### [Description of the task]
Reproduce the first line of the entries that follow and each later line, word for word, ending with the one containing "Click the number 2 badge on Send DM".

(Records from a data collection)
::::
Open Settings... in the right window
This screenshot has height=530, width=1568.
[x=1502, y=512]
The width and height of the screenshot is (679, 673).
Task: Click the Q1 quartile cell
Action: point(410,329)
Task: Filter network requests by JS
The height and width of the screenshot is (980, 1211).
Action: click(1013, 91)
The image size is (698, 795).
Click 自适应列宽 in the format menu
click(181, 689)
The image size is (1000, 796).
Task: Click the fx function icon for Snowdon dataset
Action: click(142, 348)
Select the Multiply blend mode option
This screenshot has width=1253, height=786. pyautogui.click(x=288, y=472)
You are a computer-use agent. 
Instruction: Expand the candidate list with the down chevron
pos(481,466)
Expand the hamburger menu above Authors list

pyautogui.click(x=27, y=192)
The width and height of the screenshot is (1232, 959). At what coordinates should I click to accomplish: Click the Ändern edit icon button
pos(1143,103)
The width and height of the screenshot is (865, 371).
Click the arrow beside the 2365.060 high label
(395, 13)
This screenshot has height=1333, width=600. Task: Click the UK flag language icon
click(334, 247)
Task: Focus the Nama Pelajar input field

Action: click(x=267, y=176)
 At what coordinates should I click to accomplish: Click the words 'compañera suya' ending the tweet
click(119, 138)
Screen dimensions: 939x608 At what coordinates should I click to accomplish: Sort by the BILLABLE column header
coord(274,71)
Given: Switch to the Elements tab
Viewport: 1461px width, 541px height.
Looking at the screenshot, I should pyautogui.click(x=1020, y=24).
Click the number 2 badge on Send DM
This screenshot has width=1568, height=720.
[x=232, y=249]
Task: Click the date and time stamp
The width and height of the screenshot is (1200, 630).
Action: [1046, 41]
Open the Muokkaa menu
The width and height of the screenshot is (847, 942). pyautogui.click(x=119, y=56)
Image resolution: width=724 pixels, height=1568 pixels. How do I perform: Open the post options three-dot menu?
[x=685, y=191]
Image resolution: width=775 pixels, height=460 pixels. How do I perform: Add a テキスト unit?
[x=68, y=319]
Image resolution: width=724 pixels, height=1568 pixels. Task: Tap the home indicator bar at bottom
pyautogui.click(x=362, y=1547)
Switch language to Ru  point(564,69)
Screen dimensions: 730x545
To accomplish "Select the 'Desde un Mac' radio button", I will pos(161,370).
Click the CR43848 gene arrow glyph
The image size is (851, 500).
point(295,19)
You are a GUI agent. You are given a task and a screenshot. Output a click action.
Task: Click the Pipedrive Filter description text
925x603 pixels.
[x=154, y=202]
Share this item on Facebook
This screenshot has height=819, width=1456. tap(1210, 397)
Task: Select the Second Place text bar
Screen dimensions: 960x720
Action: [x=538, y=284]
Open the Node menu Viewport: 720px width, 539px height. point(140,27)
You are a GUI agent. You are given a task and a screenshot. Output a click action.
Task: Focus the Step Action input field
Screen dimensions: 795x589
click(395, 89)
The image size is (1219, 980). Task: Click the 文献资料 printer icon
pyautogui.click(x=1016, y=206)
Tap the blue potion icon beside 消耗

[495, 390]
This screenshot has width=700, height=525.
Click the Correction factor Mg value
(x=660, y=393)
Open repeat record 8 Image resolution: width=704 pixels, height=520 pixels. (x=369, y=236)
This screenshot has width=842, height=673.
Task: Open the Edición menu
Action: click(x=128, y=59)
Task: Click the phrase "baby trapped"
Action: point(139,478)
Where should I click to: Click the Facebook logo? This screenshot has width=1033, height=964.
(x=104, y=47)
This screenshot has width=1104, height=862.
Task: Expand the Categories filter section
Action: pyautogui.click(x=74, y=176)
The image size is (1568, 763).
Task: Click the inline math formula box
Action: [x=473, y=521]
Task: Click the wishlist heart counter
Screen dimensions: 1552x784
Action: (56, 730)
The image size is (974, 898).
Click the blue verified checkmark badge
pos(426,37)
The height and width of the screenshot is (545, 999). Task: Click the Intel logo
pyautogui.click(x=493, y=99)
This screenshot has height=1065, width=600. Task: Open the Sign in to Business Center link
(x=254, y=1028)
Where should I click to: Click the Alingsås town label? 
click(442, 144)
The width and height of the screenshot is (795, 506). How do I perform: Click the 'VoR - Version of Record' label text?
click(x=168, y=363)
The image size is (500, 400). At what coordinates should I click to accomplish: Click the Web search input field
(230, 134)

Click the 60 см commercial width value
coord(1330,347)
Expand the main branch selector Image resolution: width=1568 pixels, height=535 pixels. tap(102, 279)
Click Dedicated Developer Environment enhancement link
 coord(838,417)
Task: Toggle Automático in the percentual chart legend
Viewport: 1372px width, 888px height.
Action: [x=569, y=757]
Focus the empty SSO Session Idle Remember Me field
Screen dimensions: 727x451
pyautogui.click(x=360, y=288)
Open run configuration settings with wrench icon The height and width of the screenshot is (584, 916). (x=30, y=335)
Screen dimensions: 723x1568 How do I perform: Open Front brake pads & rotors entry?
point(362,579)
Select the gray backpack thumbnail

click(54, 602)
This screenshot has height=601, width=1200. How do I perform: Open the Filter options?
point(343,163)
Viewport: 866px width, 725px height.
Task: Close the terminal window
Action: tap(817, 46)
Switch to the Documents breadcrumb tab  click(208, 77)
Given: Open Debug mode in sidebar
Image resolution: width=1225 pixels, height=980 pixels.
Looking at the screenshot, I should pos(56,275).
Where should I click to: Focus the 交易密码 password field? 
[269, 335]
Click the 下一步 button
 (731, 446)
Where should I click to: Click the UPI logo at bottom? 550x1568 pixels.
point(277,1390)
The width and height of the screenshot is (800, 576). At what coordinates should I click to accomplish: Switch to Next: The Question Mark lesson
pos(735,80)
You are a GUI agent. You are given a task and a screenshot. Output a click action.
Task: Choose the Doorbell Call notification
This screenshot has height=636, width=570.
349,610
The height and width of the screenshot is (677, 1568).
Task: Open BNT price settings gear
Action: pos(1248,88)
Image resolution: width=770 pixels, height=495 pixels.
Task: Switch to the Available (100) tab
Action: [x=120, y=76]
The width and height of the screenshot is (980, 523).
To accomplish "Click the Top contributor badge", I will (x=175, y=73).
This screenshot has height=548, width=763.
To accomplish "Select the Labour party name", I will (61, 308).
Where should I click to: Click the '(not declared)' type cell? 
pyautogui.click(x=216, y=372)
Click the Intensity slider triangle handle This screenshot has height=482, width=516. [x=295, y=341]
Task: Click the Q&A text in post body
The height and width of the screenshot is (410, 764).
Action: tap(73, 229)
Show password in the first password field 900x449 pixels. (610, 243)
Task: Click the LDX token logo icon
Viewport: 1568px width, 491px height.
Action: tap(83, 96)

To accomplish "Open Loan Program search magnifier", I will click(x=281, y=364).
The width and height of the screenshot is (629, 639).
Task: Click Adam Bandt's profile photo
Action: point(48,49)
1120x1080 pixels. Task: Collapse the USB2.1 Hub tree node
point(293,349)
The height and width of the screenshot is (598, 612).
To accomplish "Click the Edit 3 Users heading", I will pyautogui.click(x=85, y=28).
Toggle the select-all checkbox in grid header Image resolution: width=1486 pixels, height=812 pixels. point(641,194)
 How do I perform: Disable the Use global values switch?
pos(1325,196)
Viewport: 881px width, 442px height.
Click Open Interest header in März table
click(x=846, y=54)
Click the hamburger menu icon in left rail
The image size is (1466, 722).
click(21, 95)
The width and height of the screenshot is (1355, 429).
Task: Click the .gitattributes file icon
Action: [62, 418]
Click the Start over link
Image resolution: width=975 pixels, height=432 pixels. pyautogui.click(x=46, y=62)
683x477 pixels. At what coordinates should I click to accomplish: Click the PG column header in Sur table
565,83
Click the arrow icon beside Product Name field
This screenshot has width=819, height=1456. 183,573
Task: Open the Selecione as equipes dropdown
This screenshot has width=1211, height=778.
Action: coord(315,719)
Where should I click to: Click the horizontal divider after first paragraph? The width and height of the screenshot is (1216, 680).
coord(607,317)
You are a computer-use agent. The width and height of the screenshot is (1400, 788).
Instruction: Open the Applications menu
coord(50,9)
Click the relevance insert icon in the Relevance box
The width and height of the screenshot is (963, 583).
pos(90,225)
::::
### [Final answer]
Open Settings... in the right window
This screenshot has height=530, width=1568.
[x=1502, y=512]
The width and height of the screenshot is (679, 673).
Task: Click the Q1 quartile cell
Action: point(410,329)
Task: Filter network requests by JS
The height and width of the screenshot is (980, 1211).
Action: click(1013, 91)
The image size is (698, 795).
Click 自适应列宽 in the format menu
click(181, 689)
The image size is (1000, 796).
Task: Click the fx function icon for Snowdon dataset
Action: click(142, 348)
Select the Multiply blend mode option
This screenshot has width=1253, height=786. pyautogui.click(x=288, y=472)
You are a computer-use agent. 
Instruction: Expand the candidate list with the down chevron
pos(481,466)
Expand the hamburger menu above Authors list

pyautogui.click(x=27, y=192)
The width and height of the screenshot is (1232, 959). At what coordinates should I click to accomplish: Click the Ändern edit icon button
pos(1143,103)
The width and height of the screenshot is (865, 371).
Click the arrow beside the 2365.060 high label
(395, 13)
This screenshot has height=1333, width=600. Task: Click the UK flag language icon
click(334, 247)
Task: Focus the Nama Pelajar input field

Action: click(x=267, y=176)
 At what coordinates should I click to accomplish: Click the words 'compañera suya' ending the tweet
click(119, 138)
Screen dimensions: 939x608 At what coordinates should I click to accomplish: Sort by the BILLABLE column header
coord(274,71)
Given: Switch to the Elements tab
Viewport: 1461px width, 541px height.
Looking at the screenshot, I should pyautogui.click(x=1020, y=24).
Click the number 2 badge on Send DM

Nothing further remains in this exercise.